Addio a Gastone Moschin, 88 anni, l’indimenticabile architetto Melandri di Amici miei. Della fantastica compagnia del film di Mario Monicelli era l’ultimo sopravvissuto e aveva partecipato nel 2010 alle feste di compleanno per quello che resta uno dei capolavori della commedia all’italiana.
Nato San Giovanni Lupatoto (Verona) l’8 giugno 1929 Moschin se ne va in silenzio in questa sera di fine estate: è
stato un gigante del miglior cinema italiano senza mai curarsi di diventarne un mito. La sua vera vita infatti era sulle tavole del palcoscenico, i suoi interessi erano distanti anni luce dai suoi anti-eroi cinematografici e la sua passione del mestiere gli faceva preferire una parte di contorno perfettamente incisa a un protagonista fuori fuoco. Forse la scelta fu casuale, forse incise il fisico: importante e simpatico come nel sorriso che poteva mutare in ghigno, ma certamente abbastanza normale, ai confini dell’ordinario.
È morto a Terni a due passi dalla sua casa vicino Narni dove si era rifugiato già dagli anni ’90 dando vita, insieme all’ex moglie Marzia Ubaldi e alla figlia Emanuela, a una scuola di recitazione che occupava il suo tempo insieme al centro di ippoterapia con i suoi adorati cavalli. L’attore era stato ricoverato lo scorso 30 agosto a seguito di un peggioramento di una grave cardiopatia cronica e il 31 agosto era stato trasferito dalla Cardiologia all’Unità di terapia intensiva cardiologica dove si è spento questo pomeriggio poco prima delle ore 18.

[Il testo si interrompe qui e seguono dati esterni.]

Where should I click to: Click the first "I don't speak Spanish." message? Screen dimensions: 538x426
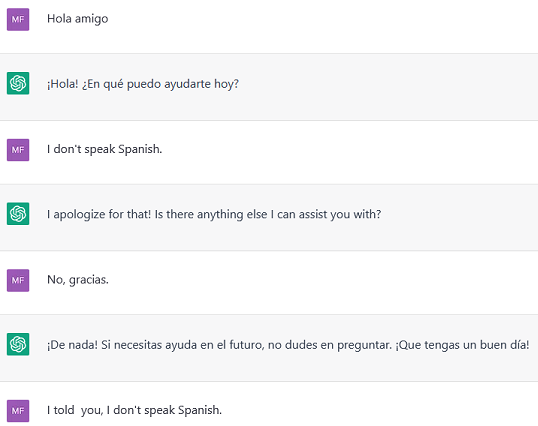click(x=104, y=149)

A Roma, dove era arrivato appena ventenne, si era innamorato del teatro ed ebbe le sue prime opportunità grazie allo Stabile di Genova e poi al Piccolo Teatro di Milano, tra Pirandello e Checov. Approda al cinema per ragioni alimentari nel ’55 con la regia di Anton Giulio Majano («La rivale») e poi sarà ospite fisso dei grandi sceneggiati televisivi dei primi anni ’60. Intanto però, nel 1959, ha una seconda opportunità sul grande schermo e non la spreca, ultimo arruolato nella compagnia dei «Soliti ignoti» con il secondo capitolo della saga con la regia di Nanni Loy.
Il pubblico e i registi si innamorano di lui per la sua capacità mimetica di «nascondersi» dietro i primi attori per poi
spuntare con un memorabile controcanto ironico, la sua arma vincente. Ecco allora in rapida sequenza: «Anni ruggenti» per Luigi Zampa, «La rimpatriata» per Damiani, «La visita» con Pietrangeli, perfino l’epico «Cento cavalieri» con Cottafavi. Capisce presto che i personaggi negativi, un po’ codardi, un po’ marpioni possono dargli spazio per una vasta gamma di tipizzazioni dell’italiano medio ma il suo vero pigmalione sarà Pietro Germi con «Signore e signori» del 1964.
Dalla gavetta teatrale ha imparato l’uso disinvolto degli accenti dialettali con una predilezione per la sua lingua madre, il veneziano di Carlo Goldoni (spesso suo cavallo di battaglia in palcoscenico): il trionfo del capolavoro di Germi è anche il suo.